Spreadsheet data problems – inconsistent naming and values
By Robert Cowham
Naming is fundamental part of configuration management – good naming standards and conventions make a huge difference in an organisation. And yet we have seen the problems that our customers often have with doing this.
There are different types of naming issues. The basic issues need to be resolved by having good standards and master lists.
A simple example
Let’s consider the definition of a server model. The following are all perfectly good ways of identifying one type of model:
- DL 380 G7
- DL 380
- DL 380-G7
- HP DL 380 G7
- HP Proliant DL 380 G7
So which is the best one?! There is no one right answer, but there is a good answer for your organisation.
The problem is that if you have more than one way of specifying this particular model then it becomes more tricky to summarise and report your data. Multiply this by the number of different types of server or other equipment that you have, and it becomes a real headache.
Let’s look at an even simpler example – defining the speed of network ports.

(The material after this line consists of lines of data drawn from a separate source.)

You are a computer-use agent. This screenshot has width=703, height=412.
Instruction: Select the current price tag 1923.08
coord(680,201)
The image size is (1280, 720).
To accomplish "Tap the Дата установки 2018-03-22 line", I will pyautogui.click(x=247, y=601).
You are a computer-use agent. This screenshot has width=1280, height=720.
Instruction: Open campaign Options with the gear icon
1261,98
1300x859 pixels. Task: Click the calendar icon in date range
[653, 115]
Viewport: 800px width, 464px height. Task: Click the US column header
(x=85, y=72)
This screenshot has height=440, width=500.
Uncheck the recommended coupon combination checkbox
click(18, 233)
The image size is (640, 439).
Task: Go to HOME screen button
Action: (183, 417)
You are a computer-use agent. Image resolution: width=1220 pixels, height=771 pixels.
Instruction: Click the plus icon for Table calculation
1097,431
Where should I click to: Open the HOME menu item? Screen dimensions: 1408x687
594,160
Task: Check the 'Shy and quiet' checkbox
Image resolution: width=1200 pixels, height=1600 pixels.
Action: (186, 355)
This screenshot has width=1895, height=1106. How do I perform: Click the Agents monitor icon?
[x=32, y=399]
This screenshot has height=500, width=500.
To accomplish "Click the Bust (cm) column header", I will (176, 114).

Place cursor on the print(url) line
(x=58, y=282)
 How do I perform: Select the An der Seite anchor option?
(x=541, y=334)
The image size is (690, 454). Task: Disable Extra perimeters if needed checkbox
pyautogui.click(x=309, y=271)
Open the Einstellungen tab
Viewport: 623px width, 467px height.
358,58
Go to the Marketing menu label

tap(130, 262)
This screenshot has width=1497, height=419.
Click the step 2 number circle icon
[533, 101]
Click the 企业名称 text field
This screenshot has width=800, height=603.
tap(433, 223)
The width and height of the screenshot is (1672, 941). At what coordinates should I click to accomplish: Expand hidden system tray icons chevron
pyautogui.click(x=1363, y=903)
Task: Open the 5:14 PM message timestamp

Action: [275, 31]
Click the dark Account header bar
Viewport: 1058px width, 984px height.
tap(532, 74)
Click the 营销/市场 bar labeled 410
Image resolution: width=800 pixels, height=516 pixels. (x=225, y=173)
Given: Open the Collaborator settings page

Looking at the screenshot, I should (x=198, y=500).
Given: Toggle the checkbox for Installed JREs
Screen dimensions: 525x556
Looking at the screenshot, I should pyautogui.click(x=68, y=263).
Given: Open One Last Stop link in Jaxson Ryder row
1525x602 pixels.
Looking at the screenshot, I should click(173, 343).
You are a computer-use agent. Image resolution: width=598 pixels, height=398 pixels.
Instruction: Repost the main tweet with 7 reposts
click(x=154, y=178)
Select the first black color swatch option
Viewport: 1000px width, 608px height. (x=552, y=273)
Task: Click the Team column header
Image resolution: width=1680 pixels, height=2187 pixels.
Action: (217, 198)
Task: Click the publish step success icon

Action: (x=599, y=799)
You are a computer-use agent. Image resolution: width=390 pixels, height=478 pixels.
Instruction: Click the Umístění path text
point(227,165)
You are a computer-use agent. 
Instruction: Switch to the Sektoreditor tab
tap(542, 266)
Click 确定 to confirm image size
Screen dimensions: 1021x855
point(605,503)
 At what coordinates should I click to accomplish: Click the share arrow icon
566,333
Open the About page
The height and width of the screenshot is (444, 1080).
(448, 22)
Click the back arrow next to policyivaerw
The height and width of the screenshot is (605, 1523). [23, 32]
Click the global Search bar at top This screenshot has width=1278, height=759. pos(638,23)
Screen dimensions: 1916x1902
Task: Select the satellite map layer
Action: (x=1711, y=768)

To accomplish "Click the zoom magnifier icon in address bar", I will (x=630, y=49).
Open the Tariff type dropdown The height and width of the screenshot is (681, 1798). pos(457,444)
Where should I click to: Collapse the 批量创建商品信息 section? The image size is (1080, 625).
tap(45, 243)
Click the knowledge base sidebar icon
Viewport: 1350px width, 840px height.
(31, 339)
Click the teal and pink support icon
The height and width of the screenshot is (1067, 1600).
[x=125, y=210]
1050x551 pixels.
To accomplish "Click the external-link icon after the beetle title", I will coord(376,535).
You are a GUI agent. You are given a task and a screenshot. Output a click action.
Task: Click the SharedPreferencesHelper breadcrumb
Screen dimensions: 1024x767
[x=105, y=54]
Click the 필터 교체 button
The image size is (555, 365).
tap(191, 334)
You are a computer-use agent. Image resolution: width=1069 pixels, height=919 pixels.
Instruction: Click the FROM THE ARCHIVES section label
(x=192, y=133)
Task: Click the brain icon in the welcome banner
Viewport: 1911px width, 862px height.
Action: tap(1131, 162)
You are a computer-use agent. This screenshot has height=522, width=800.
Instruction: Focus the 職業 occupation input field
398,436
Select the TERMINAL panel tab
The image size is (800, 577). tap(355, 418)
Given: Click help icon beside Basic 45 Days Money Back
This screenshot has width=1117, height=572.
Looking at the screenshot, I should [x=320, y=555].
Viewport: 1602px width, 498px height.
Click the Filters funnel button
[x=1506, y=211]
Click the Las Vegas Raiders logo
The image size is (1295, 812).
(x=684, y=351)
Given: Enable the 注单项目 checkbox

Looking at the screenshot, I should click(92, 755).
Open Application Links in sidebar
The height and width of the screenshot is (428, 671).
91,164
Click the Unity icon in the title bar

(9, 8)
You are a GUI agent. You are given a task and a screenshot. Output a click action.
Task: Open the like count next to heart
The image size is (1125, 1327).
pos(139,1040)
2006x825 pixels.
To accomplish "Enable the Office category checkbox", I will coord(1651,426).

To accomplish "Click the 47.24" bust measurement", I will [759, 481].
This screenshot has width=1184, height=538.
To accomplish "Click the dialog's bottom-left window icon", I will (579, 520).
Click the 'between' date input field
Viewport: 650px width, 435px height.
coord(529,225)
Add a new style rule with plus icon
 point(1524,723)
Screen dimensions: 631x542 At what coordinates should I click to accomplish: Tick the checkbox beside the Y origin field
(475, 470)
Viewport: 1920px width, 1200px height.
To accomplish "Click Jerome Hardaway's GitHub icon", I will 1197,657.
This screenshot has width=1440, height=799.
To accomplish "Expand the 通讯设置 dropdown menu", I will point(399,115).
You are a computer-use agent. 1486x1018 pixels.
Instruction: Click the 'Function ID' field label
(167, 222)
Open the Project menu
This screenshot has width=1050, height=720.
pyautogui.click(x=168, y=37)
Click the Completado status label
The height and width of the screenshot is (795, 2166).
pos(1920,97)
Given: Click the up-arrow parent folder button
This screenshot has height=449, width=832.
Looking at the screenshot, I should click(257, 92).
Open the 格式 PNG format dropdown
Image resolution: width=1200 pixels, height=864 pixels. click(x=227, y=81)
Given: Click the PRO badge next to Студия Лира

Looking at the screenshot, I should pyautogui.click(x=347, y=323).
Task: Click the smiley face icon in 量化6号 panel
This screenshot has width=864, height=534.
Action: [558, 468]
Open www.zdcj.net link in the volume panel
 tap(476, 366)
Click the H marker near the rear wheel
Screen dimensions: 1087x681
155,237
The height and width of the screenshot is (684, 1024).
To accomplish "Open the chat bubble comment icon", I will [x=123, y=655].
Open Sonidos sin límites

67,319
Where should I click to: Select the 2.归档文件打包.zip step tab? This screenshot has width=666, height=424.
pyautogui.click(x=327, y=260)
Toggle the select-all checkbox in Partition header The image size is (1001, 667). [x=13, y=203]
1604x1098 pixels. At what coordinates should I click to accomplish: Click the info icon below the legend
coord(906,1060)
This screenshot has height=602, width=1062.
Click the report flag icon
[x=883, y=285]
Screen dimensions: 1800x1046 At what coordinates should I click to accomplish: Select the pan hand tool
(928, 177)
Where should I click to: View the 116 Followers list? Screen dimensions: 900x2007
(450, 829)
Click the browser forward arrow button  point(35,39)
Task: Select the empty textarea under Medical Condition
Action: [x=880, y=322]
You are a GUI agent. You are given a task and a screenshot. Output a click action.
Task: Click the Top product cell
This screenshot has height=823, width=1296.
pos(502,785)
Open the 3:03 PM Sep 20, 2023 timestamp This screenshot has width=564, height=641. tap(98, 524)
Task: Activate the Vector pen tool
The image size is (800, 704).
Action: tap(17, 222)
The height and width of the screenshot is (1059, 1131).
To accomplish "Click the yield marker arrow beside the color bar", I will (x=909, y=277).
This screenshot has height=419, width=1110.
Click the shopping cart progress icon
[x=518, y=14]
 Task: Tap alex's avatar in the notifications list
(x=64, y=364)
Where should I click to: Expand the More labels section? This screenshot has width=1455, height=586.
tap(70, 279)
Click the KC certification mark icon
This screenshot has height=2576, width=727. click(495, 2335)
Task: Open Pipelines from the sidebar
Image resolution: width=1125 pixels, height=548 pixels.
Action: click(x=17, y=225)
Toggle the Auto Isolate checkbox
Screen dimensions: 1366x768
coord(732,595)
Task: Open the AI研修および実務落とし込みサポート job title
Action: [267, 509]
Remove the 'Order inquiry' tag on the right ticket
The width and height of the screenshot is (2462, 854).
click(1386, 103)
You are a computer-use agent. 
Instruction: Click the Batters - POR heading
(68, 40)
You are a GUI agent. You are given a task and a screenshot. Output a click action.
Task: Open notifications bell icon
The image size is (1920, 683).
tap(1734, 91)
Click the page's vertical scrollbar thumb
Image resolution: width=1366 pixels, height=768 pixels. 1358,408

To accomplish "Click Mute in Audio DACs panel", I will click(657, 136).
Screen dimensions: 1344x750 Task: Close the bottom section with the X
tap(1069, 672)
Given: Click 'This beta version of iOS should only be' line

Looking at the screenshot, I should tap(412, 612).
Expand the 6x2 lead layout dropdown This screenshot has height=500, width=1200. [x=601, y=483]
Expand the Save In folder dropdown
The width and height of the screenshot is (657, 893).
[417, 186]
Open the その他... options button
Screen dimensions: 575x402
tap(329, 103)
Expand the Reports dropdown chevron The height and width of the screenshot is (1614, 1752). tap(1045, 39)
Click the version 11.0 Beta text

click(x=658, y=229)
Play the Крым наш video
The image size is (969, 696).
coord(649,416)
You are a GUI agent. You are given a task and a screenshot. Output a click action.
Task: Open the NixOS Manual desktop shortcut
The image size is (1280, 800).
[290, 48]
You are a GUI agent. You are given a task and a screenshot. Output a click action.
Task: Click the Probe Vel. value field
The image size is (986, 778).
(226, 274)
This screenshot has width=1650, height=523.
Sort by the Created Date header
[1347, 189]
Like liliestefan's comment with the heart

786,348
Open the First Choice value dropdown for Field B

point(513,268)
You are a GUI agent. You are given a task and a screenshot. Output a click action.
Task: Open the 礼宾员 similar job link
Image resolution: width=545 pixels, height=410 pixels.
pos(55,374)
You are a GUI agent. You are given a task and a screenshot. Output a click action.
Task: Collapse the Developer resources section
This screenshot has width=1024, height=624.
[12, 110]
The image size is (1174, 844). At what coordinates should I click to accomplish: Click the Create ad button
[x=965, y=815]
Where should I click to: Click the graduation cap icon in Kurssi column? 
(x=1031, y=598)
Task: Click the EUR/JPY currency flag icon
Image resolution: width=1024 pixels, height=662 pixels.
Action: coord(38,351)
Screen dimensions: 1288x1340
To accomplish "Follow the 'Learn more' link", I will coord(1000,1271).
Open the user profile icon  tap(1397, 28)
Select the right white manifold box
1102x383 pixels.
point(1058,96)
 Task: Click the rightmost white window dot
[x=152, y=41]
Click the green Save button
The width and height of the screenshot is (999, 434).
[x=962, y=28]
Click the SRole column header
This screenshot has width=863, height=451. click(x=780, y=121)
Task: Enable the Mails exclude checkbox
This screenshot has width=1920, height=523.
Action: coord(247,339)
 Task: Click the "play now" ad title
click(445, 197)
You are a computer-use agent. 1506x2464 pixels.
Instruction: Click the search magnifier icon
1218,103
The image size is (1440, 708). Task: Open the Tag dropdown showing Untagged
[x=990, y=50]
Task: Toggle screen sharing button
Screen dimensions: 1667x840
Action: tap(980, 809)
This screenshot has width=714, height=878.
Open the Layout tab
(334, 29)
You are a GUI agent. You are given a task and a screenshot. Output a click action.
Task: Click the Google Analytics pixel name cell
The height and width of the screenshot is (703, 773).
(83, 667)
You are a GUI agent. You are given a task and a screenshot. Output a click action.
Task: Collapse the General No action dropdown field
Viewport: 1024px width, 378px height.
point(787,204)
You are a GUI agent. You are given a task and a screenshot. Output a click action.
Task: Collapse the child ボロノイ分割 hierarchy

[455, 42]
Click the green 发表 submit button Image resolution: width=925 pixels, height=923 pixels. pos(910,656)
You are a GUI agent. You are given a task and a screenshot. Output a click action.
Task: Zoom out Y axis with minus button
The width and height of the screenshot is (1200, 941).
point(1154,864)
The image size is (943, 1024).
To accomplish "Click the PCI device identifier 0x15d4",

We have seen people record the same value in various ways:
- 1 Gigabit
Defining lookups for fields in Excel
The problem with simple lookup fields such as Port Speed can be addressed using data validation options within Excel.
You can define cell validation with a small set of lookup values defined elsewhere in the workbook.
This would give you a drop down as shown in the screen shot to the right.
This works nicely where the user is typing the values in, but it can be a little fiddly to setup and administer. The other problem is where the data is being imported via CSV or similar format.
Filtering and sorting columns to find inconsistent values
It is quite easy to use Excel’s standard filtering and sorting facilities so that you can sort rows of data by a particular field.
This makes it easy to at least identify that there are inconsistencies. At that point you filter to get only the invalid ones and manually fix them.
In the example to the right, we have clicked on the Model column in B1 and can see 3 different variations on a particular model name.
A slightly more advanced alternative is to create a pivot table – this would potentially show all the values and you can summarise how many times particular values are used. This indicates the scope of the problem.
So when would you choose the sorting/filtering instead of creating a lookup field? Probably when the number of potential values is quite high. So for example with models of servers, it is not unusual to have tens or hundreds of possible options. That many possible values does not lend itself to drop down validation.
Spreadsheets vs Databases
One issue with going a long way down the lookup validation route is that while it seems simple enough when you start, it can quickly become very complex. You are effectively creating a database equivalent with multiple tables within your spreadsheet! It is often particularly difficult to keep multiple copies or versions of the various spreadsheet lookup tables up-to-date.
This is where using a proper database solution starts to pay dividends. It scales and there is only one place to update lookup values.